Change the cheese: Tuck other types of cheese, like cubes of provolone, fontina or pepper jack, into the centers of the meatballs for a melty twist.
Make it spicy: Add a pinch of crushed red pepper to the meatball mixture or sauce, or blend in hot Italian sausage for an extra kick.
Experiment with other sauces: Try another red pasta sauce like a smoky tomato sauce, spicy arrabbiata or a roasted red pepper sauce instead of marinara and salsa for a different flavor profile.
How to Store Twisted Italian Meatballs
Store leftover meatballs and sauce in an airtight container in the refrigerator for up to four days. Keep cooked pasta in a separate container to prevent it from becoming mushy.

Can you freeze twisted Italian meatballs?
Yes! You can freeze the meatballs and sauce in a freezer-safe container for up to three months. Just be sure to let the recipe cool slightly before storing. Thaw overnight in the fridge before reheating.

How do you reheat twisted Italian meatballs?
To reheat, warm the meatballs and sauce gently on the stovetop or in the microwave, then toss with freshly cooked (or reheated) pasta before serving.

Twisted Italian Meatball Tips

Can I make the meatballs ahead of time?
Yes! You can mix and shape the meatballs a day in advance and keep them covered in the refrigerator until it’s time to start the slow cooker. When ready, layer them in the slow cooker with the marinara and salsa, and slow-cook according to the recipe directions.

What other types of pasta work with twisted Italian meatballs?
While pappardelle is perfect for holding the hearty sauce and meatballs, you can also serve twisted Italian meatballs over spaghetti, rigatoni, fettuccine or penne. Any sturdy pasta shape that can cradle the sauce and hearty meatballs will work.

What can you serve with twisted Italian meatballs?
Round out this meatball dinner with a simple green salad, Caesar salad or roasted vegetables. A side of garlic bread or crusty bread is also perfect for soaking up all that cheesy, saucy goodness.

**REQUIRED TASKS:**
1) According to the meatball recipe notes, how long can the meatballs and sauce be kept in the freezer?
2) From the meatball recipe notes, retype the passage starting with "Round out this" and going on through "cheesy, saucy goodness.".

**DATA PROVIDED:**
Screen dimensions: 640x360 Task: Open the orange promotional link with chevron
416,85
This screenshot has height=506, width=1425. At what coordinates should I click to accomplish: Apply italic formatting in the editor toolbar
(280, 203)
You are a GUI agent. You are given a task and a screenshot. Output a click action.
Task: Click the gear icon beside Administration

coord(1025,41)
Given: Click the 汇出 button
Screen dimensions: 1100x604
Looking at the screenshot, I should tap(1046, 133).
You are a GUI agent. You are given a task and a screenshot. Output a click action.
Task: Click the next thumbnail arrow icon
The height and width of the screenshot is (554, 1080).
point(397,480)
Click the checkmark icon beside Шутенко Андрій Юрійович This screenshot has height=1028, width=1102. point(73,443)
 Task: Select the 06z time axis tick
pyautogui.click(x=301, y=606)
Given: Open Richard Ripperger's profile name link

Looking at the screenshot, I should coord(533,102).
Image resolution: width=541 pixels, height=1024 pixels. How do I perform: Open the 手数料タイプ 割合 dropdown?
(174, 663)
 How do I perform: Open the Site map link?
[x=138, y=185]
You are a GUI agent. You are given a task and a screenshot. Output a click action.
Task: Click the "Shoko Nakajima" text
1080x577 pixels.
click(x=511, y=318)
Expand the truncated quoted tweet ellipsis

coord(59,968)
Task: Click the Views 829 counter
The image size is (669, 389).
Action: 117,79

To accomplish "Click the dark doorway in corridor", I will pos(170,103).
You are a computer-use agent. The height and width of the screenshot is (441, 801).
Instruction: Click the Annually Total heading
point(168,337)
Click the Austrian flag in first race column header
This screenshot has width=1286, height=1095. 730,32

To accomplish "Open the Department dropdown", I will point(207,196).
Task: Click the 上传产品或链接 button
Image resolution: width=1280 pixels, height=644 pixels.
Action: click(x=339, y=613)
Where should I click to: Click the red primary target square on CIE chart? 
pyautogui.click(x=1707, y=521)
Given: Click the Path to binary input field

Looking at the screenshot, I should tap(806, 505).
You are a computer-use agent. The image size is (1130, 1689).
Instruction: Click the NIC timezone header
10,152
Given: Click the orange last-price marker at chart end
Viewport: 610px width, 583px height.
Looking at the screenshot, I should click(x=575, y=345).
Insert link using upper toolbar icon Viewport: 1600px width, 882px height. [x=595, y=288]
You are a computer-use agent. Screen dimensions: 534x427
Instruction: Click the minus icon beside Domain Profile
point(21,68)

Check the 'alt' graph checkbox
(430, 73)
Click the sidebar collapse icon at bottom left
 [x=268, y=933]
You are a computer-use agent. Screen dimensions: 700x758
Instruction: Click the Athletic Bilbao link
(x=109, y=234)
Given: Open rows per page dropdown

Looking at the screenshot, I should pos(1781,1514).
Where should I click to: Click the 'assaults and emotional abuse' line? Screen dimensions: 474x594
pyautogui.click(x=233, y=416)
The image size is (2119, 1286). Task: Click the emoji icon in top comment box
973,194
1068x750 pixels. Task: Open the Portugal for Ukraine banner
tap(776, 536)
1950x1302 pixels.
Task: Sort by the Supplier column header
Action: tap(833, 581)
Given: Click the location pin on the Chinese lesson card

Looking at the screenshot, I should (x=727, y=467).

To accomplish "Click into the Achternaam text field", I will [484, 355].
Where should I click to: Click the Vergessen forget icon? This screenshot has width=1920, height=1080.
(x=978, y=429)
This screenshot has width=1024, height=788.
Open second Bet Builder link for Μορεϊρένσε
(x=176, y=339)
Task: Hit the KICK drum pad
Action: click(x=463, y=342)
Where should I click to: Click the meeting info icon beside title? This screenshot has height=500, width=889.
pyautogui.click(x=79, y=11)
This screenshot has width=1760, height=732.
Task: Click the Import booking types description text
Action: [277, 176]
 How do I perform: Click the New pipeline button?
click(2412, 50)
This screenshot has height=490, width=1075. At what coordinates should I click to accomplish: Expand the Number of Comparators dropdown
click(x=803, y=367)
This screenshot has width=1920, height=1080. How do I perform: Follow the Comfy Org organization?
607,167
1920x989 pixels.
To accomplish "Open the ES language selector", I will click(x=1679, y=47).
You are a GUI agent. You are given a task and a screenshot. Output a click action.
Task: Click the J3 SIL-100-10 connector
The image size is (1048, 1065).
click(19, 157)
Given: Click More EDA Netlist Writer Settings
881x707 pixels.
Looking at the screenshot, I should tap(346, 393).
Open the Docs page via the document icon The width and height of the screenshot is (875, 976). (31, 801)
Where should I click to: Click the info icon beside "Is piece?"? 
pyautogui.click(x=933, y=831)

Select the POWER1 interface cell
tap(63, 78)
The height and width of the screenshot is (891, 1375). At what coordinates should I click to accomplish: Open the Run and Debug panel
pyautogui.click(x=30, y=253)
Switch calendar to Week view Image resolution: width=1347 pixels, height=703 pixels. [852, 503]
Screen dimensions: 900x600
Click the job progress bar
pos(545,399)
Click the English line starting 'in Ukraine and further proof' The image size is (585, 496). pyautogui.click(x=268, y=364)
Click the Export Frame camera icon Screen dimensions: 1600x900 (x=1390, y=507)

**PROBLEM SOLUTIONS:**
1) Up to three months, in a freezer-safe container.

2)
Round out this meatball dinner with a simple green salad, Caesar salad or roasted vegetables. A side of garlic bread or crusty bread is also perfect for soaking up all that cheesy, saucy goodness.